NASHVILLE, Tenn. – There were still more than 10 minutes left in Georgia’s allotted practice time on Wednesday when head coach Mark Fox signaled for a half-court shooting contest. That’s how the Bulldogs finish most road practices, and they had already held a full-fledged practice earlier in the day. So it wasn’t any sign of overconfidence or being loose.

Judging by the past two weeks, relaxed and loose isn’t what works for this team.

Two weeks ago Georgia hit the low point of its season, falling behind by 18 at woeful Auburn, a team it expected to beat easily. Since then — after a frantic rally that fell short in that game — the Bulldogs have run off three straight wins, all over teams with winning records.

On Thursday night, Georgia finds out whether it truly learned its lesson two weeks ago.

Something changed for Georgia at halftime of that Auburn game, players admit. Now the question is whether they can keep that desperation and that edge on Thursday against Mississippi State (14-16).

“Coach Fox hates when we use the word desperate. But I feel like this is how we’ve been playing, is a desperate team, trying to fight to where we want to go,” senior guard Kenny Gaines said. “Ever since that second half at Auburn we’ve played with a different chip on our shoulder, we’ve played with a little bit more confidence.”

J.J. Frazier, the team’s sharp-shooting junior guard, put it more succinctly.

“There’s no risk in losing (that edge), because we’re not where we want to be,” he said.

That would be the NCAA tournament, which Georgia probably will be left out of unless it wins four in a row this weekend. Getting to the championship game would get the Bulldogs in the conversation.

But could the Bulldogs also go one-and-done, and be on the NIT bubble? That’s a danger, despite — or perhaps because of — a draw that initially looks favorable.

Georgia (17-12) won at Mississippi State (14-16) on Feb. 13, leading by 22 at one point. Win that game, and Georgia would get South Carolina (23-9), a team it swept and beat on the road last week.

Does that set up the possibility of a mental trap for Georgia? Fox said he wasn’t worried about it. He talked up Mississippi State as a team “playing as well as anybody in our league, having won four of its past six.

Kenny Gaines during the team’s shoot-around at Bridgestone Arena on Wednesday./Dawgnation)

“I think our guys understand the importance of how they need to get ready to play,” Fox said. “They’ve learned some things through the year that when they’re not in the right place mentally they don’t play well. I would hope that’s the approach they have.”

That win over Mississippi State was Georgia’s only win during a 1-4 stretch that started with a 34-point humiliation at Kentucky and ended with the loss at Auburn.

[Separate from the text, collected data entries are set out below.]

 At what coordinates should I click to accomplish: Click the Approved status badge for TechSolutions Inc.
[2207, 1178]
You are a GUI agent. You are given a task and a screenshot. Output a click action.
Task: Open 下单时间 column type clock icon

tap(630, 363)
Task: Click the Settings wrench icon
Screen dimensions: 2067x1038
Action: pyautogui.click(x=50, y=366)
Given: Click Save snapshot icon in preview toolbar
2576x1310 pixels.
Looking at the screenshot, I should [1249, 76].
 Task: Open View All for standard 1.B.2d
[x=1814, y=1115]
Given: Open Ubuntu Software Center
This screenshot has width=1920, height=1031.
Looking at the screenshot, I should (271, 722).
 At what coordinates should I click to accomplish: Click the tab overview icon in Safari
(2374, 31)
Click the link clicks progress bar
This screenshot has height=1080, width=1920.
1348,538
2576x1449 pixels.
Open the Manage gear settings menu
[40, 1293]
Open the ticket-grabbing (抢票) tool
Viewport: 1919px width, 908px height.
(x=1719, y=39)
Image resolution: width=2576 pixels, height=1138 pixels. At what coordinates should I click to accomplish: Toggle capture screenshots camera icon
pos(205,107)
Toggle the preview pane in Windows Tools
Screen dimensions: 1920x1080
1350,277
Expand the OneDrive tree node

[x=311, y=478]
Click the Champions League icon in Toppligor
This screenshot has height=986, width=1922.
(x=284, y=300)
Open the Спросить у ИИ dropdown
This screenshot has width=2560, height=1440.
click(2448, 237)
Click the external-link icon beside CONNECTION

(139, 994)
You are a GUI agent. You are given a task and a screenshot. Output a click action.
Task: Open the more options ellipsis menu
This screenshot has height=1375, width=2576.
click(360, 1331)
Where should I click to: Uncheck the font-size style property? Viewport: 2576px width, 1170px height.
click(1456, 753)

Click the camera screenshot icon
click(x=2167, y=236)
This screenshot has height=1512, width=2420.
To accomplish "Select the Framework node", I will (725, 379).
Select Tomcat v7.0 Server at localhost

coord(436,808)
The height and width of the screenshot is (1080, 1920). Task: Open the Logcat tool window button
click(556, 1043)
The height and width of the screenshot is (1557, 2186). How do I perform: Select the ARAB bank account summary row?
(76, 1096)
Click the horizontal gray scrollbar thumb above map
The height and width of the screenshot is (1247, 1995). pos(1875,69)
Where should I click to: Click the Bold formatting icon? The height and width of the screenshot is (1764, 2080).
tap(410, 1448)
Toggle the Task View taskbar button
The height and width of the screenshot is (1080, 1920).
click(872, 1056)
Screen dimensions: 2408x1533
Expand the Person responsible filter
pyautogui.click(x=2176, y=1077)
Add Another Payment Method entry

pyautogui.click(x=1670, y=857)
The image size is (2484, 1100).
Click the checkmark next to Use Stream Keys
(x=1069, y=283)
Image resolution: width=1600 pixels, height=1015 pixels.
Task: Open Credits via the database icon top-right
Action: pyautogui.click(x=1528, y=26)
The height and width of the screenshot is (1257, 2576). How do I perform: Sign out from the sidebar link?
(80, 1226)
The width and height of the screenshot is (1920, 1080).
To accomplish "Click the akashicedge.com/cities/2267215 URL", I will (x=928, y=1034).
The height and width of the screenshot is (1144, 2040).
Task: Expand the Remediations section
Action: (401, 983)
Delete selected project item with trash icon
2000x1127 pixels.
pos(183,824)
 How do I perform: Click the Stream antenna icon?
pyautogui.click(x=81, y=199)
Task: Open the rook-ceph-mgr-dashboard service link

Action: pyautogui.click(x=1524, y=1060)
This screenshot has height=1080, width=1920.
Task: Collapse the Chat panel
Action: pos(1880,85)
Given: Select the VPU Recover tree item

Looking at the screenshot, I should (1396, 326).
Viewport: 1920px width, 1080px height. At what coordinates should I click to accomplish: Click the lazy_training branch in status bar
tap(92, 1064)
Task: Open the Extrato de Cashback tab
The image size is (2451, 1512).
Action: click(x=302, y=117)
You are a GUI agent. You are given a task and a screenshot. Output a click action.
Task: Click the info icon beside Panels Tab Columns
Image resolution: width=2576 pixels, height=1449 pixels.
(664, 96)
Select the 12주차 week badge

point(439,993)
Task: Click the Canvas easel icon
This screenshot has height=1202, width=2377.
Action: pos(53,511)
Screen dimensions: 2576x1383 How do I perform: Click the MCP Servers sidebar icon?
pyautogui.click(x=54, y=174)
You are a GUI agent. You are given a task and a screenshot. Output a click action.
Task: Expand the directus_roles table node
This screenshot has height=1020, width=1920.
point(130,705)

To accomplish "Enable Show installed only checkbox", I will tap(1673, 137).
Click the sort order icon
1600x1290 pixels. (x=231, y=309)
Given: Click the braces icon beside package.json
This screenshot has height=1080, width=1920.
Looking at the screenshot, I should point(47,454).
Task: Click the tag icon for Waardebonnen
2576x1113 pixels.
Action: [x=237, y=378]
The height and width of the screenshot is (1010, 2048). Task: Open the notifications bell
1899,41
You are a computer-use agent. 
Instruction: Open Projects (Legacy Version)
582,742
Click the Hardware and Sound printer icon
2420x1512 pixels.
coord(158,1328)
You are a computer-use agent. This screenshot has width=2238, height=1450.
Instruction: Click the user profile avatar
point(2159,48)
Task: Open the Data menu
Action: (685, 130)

Sophomore forward Yante Maten said the team has been “a lot closer” the past couple weeks, talking to each other more about what it has to do. Not any one person has been more vocal, the team collectively has just “taken ownership of how bad we were playing.”

“Admit and own up, acknowledge how we were playing wasn’t good enough,” Maten said. “Accepting the mistakes, seeing it, realizing it and getting better and improving from it.”

What has the team improved on the most lately? Answers varied. Gaines first mentioned defense, while Frazier’s one-word answer was “aggression.” Fox said his team was more “consistently determined” now.

The trick on Thursday night will be not reverting to what happened at Auburn. It’s a similar set-up, a rematch against a team Georgia already beat, and will be favored to win again. This, ultimately, will be a test of what the Bulldogs learned from that Auburn debacle.

“You’ve gotta learn from everything you do, and we learned that we can’t play lackadaisical and beat teams,” Frazier said. “That half, from that point on we’ve been playing hard and aggressive and it’s been working out for us.”